Another group received 12 similar sessions of acupuncture, except the needles administered were not placed in parts of the body thought to relieve migraine pain, hence any benefit would likely be placebo rather than real, according to the researchers.

The third group received no treatment but were placed on a waiting list to see a migraine doctor.

All of the patients kept diaries about their migraine symptoms.

While the patients on the waiting list continued to have headaches just as often, the ones who received acupuncture - sham or real - had fewer headaches.

The average number of days blighted by a headache went down from about five to two.

This may be due to "non-specific physiological effects of needling, to a powerful placebo effect or a combination of both", said the researchers.

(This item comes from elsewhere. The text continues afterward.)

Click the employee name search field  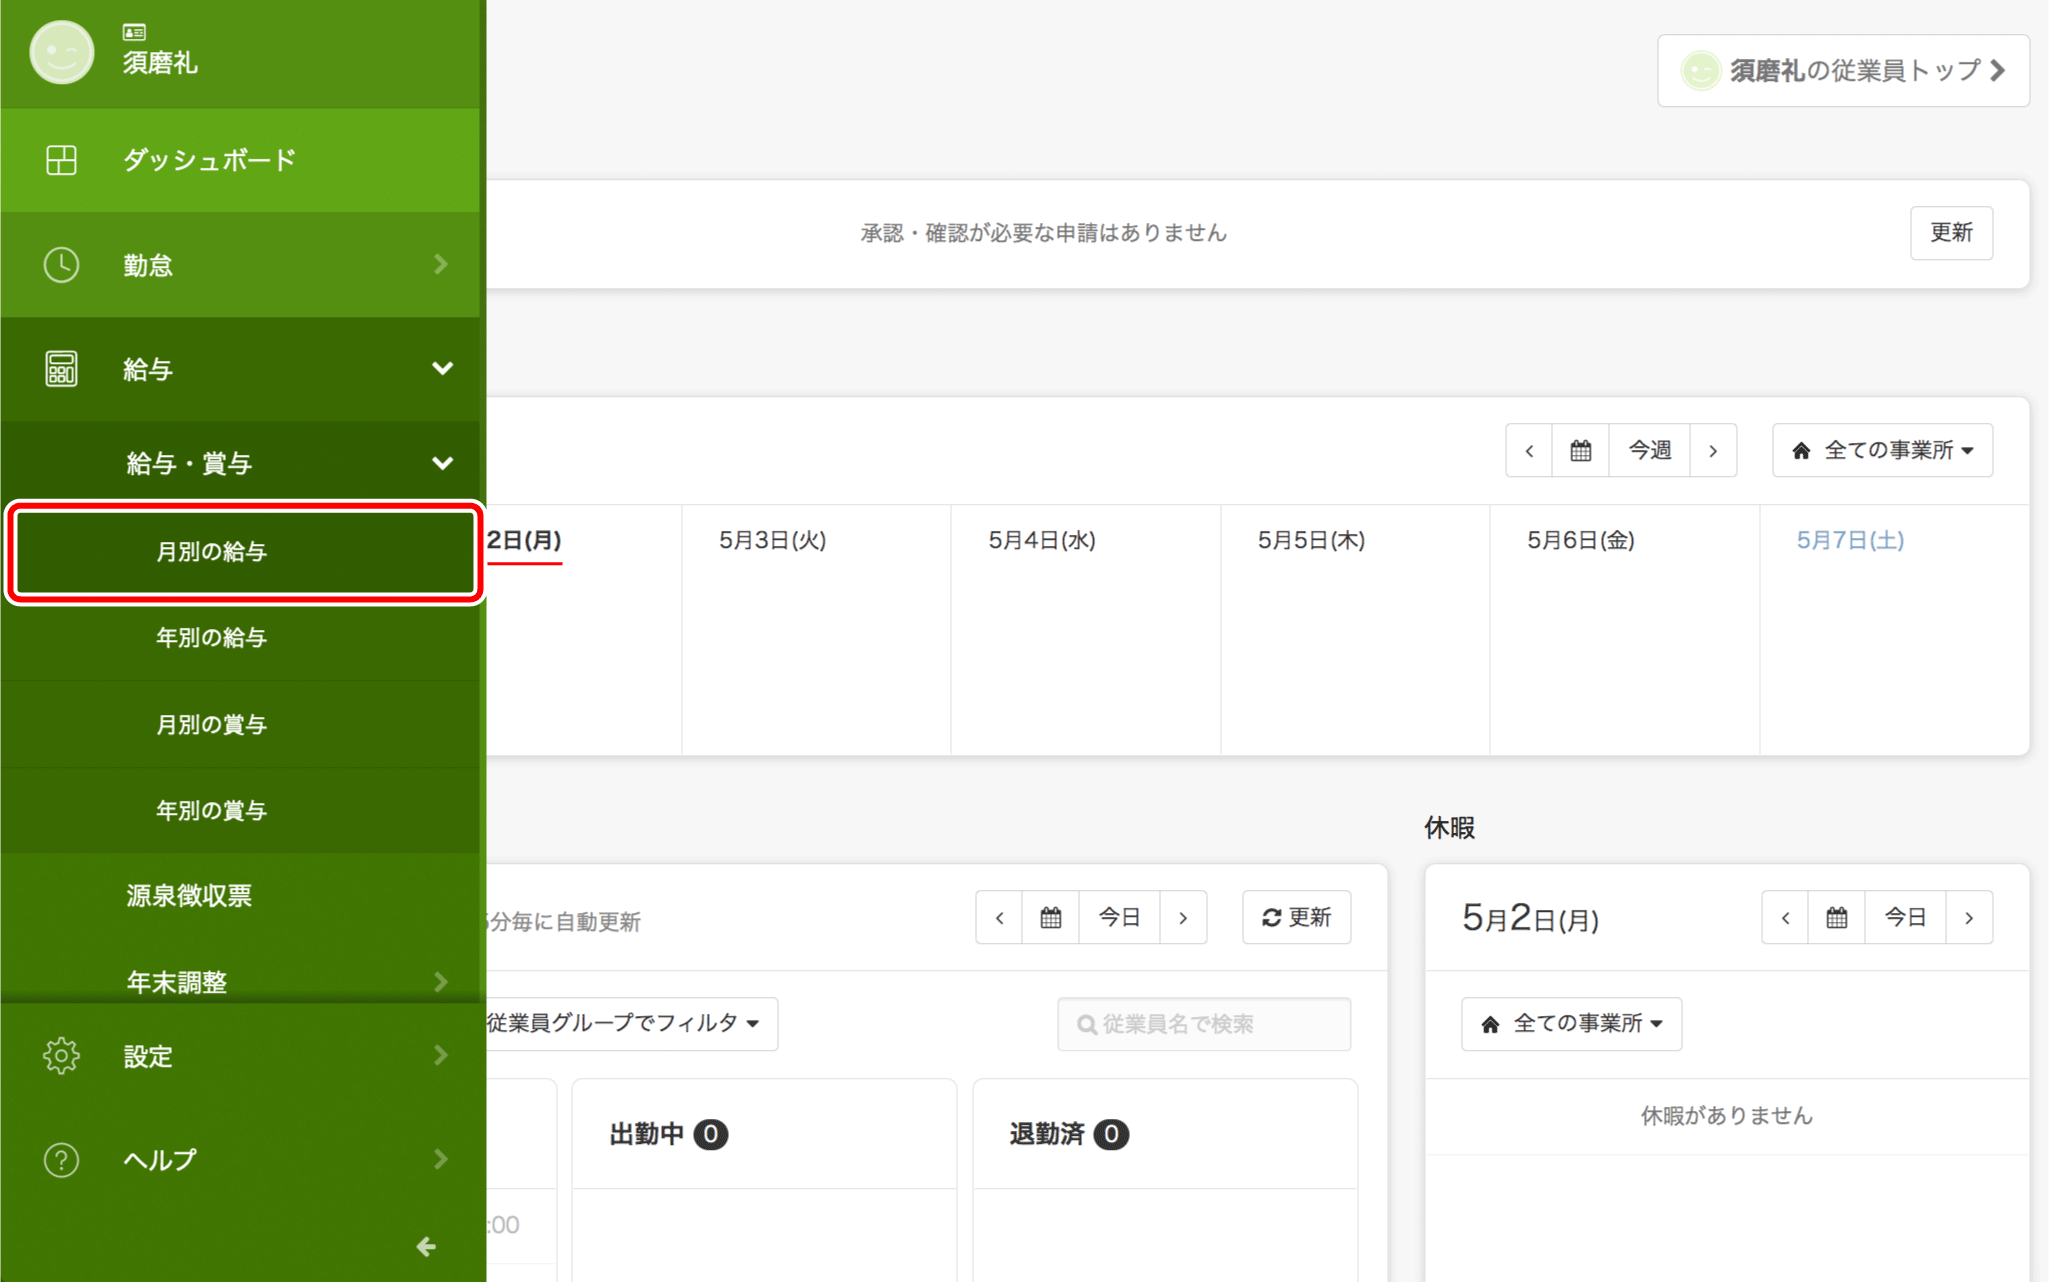[1204, 1024]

But Dr George Lewith, who recently published work suggesting acupuncture has an effect above and beyond placebo, said although the present study was well conducted, it did not truly test the placebo effect.

"We do not know whether this sham acupuncture is active or not. To test for placebo effect you have to use an intervention that only raises a patient's expectations.

"The authors note themselves that something else could have been going on as well."

The British Acupuncture Council said that using pre-prescribed acupuncture points for all patients might have skewed the results.
"Acupuncture treatment is different for each person. The formulaic treatment part of the study would be inappropriate for some patients. This would reduce the apparent effectiveness in the acupuncture group."

The council said there was good evidence to suggest acupuncture was helpful for treating migraine. Ann Turner of the Migraine Action Association said: "Acupuncture may be a good treatment option for migraine sufferers to explore."

More than one-in-10 people in the UK experience migraines, two-thirds of whom are women.